Well, I’m feeling like people are still getting older. So that doesn’t mean [ph] you’re going to drive the M&A wave.

It hasn’t changed, the buzz is still out there that you have board meetings with an aging management team and boards across this country, and they’re coming more and more to the conclusion going alone even though – without losing money, they’re making money. But they’re just – they can’t really grow, they can’t find new common shareholders to invest.

We’ve had a few of them take us up on investments. That’s part of the drive here.

It’s that, if they do want to stay independent, they can do it through either preferred or sub-debt rather than common equity at least to some extent. They can use a huge amount of their balance sheet or further capital structure for that.

But I do think the trend is going to continue. You’re going to see a lot of small-on-small mergers going on.

I mean, what the final number of banks is, who knows. But I do think it’s 100s or 1000, 2,000 banks less over the next five to ten years.
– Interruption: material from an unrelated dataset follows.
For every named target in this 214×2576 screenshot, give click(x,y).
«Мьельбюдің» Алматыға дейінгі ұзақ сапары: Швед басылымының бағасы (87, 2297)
It’s going to be a fair amount of consolidation.

Unidentified Analyst

Okay. Thanks.

I think all – rest of my questions were asked and answered. Thanks, guys.

Joshua Siegel

Alright.

Operator

Thank you. There are no other questioners in the queue at this time.

I would now like to turn the call back over to management for any closing comments.

Joshua Siegel

Sure, well. As always, we appreciate your continued support to StoneCastle Financial.

And we look forward to seeing you on the next call in November. Everyone, enjoy the rest of the summer.

Operator

Thank you. This does conclude today’s teleconference.

You may disconnect your lines at this time. And we thank all of you for your participation.